For his first year, he taught at Norman Thomas High School, and then, at the Manhattan Center for Science and Mathematics in Harlem he created a student club -- devoted to peer tutoring. He lugged two couches from home, put down carpets, played house and hip hop on the radio, and brewed coffee: his version of a little Starbucks, except everything was free. He treated club members to outings: Broadway shows, ice skating, whatever they thought up. The club had a president and a social chair and essentially ran itself. It attracted cheerleaders, athletes, the popular kids -- and the rest followed.

He gave it allure, and it took off. "Some were there for remediation, and others just went because it was cool," Ed said. "I created a whole marketing campaign. We had t-shirts with our slogan: It's cool to be smart."

One day, unannounced, the chancellor of the entire New York City school district showed up at his door one day to see the source of the school's double-digit gains in math scores. He asked Ed to pitch his program to the top thirty math mavens in the school district.

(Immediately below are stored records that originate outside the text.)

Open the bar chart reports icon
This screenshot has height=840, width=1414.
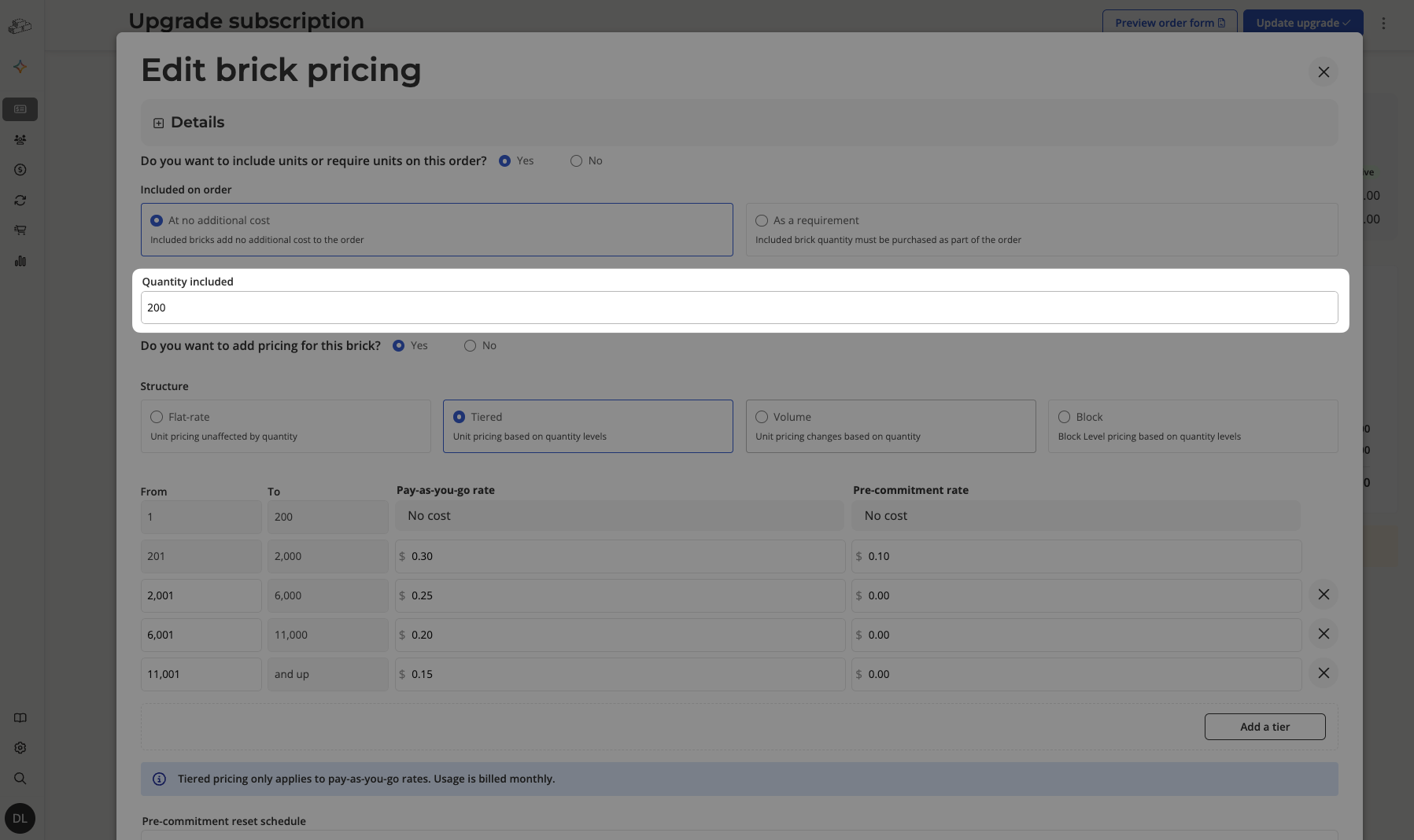click(20, 261)
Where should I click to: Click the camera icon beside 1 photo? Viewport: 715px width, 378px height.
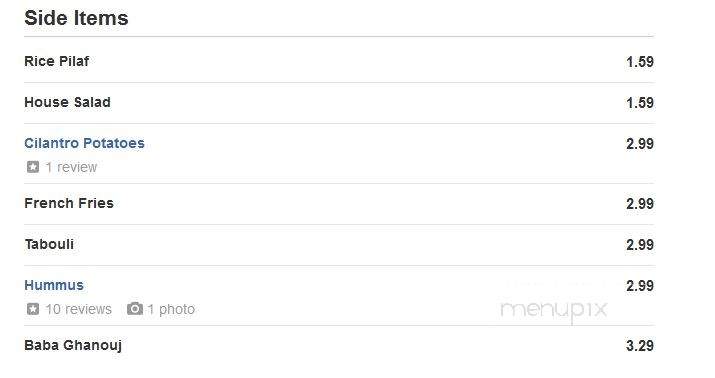[x=135, y=309]
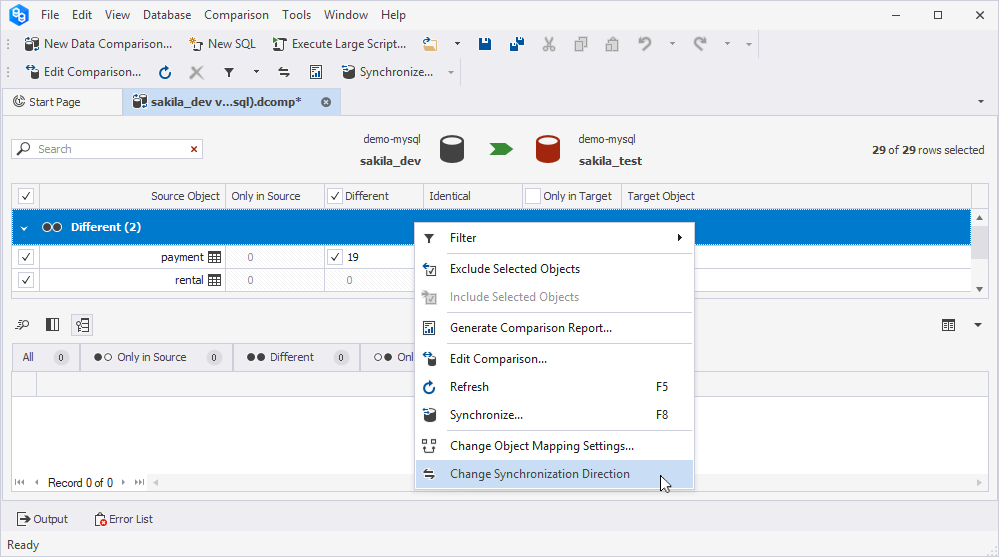Collapse the Different (2) group

[x=24, y=228]
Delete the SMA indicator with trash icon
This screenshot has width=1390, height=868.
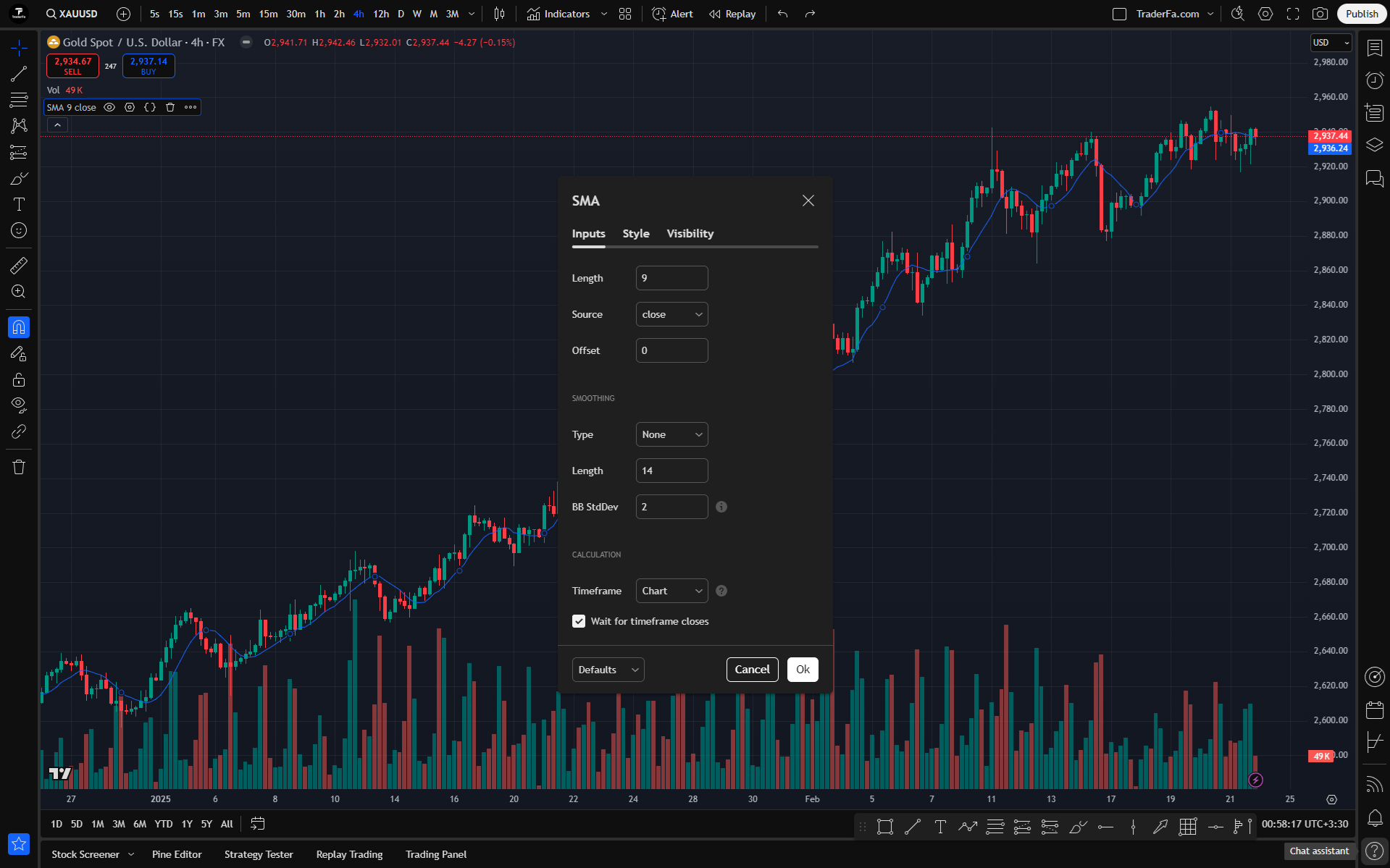[x=170, y=107]
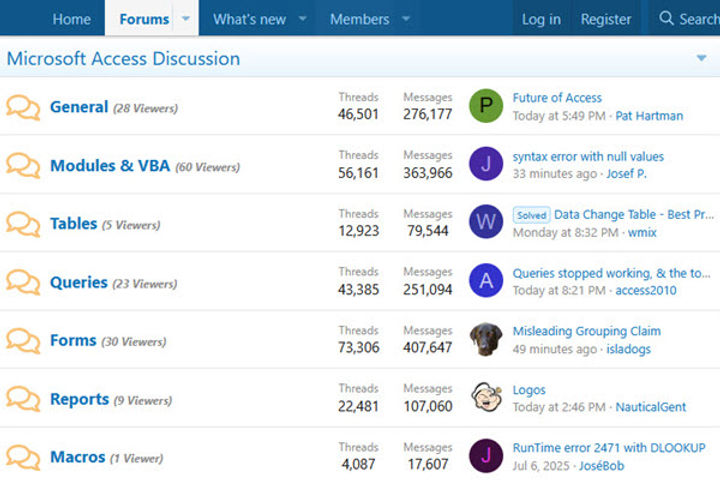Click the Log in link
This screenshot has height=480, width=720.
point(541,19)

True to his marketing background, Ed did it with Powerpoints, "like an RFP." The chancellor loved it and asked him to present to the city's superintendents. At that meeting, Ed Tom got five job offers. One position led to another. He became regional instruction supervisor for 32 high schools in the Bronx whose math scores were near the bottom. In only two years, their math scores rose to near the top in rankings of city schools. Ed was able to write his own ticket, so he created the Bronx Center for Science and Mathematics, an entirely new school within the system -- dedicated to city's least advantaged kids.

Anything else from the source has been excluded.